The last plenary session of TESOL 2014 was given this morning by Prof. Diane Larsen-Freeman. Like the word “Wow” (see my last blog), the word “inspiring” can also be over-used, but that’s the word I heard myself and many other people using today, after the plenary. In fact, I think it was the only plenary at this year’s convention to receive a standing ovation. I remember having some very engaging and thought-provoking conversations with Dr. Larsen-Freeman during my brief but very enjoyable time teaching and learning at the School for International Training (SIT) in Brattleboro, Vermont, many years ago.

One of Dr. Larsen-Freeman’s special abilities and skills is to narrow the gap between those of us at the more research-oriented end of the continuum and those of us who think of themselves as first-and-foremost classroom teachers. It’s been great to have the main annual events for AAAL and TESOL back-to-back and side-by-side in recent years, and that may not be possible in all of the future years. But that juxtapositioning of these two important events has not only helped build bridges between the data-based language researcher and the classroom-based language teacher, it has also highlighted some of the important differences between the two fields.

So, we need people like Dr.
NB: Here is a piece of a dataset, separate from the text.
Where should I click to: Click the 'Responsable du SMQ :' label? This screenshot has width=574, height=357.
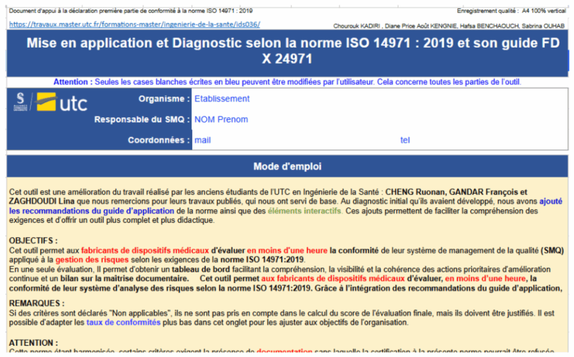(x=142, y=119)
Larsen-Freeman to remind us of how much we have in common, and she did that today so well. With her characteristic gentle good humor, she presented a version and a vision of the language classroom which drew on extensive data, but which was also informed by metaphors and analogies from the natural world.

Building on her earlier work on Chaos Theory, Dr. Larsen-Freeman has developed her ideas on Complexity Theory and applied those ideas to our views of second language acquisition (SLA). As I wrote in my previous TESOL 2014 convention blog, good plenary presenters make us think. Whether or not we fully or partially agree or disagree with their ideas, we feel the need, as soon as we leave the auditorium, to go out into the light and articulate what we’re thinking and feeling.
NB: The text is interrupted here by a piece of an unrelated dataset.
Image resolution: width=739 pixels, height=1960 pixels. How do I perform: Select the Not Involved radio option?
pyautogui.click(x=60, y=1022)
Dr. Larsen-Freeman drew on examples from art, literature, and philosophy, and somehow weaved them into this clear and coherent patterned fabric. She helped us see how even the cherished notion of SLA—which has been at the heart of many areas of language research and writing, publishing, and presenting, for decades—may be worth reconsidering.

During my 3 years in the presidential line of our association, which started officially yesterday, I will be giving many presentations in many countries. I can only hope that, on those occasions, I can give the kind of presentation that I saw, heard, and heartfelt today. Another great series of “wow” moments!

Did you have any “wow” moments at the convention? Please share!

About Andy Curtis

Andy Curtis
From 2015–2016, Andy Curtis served as the 50th president of TESOL International Association. He has coauthored and coedited around 200 publications and worked with more than 50,000 language educators in more than 100 countries. His current research is focused on the New Peace Linguistics. He is an online professor in the Graduate School of Education at Anaheim University, and he is based in Ontario, Canada, from where he works as an independent language education consultant for organizations worldwide.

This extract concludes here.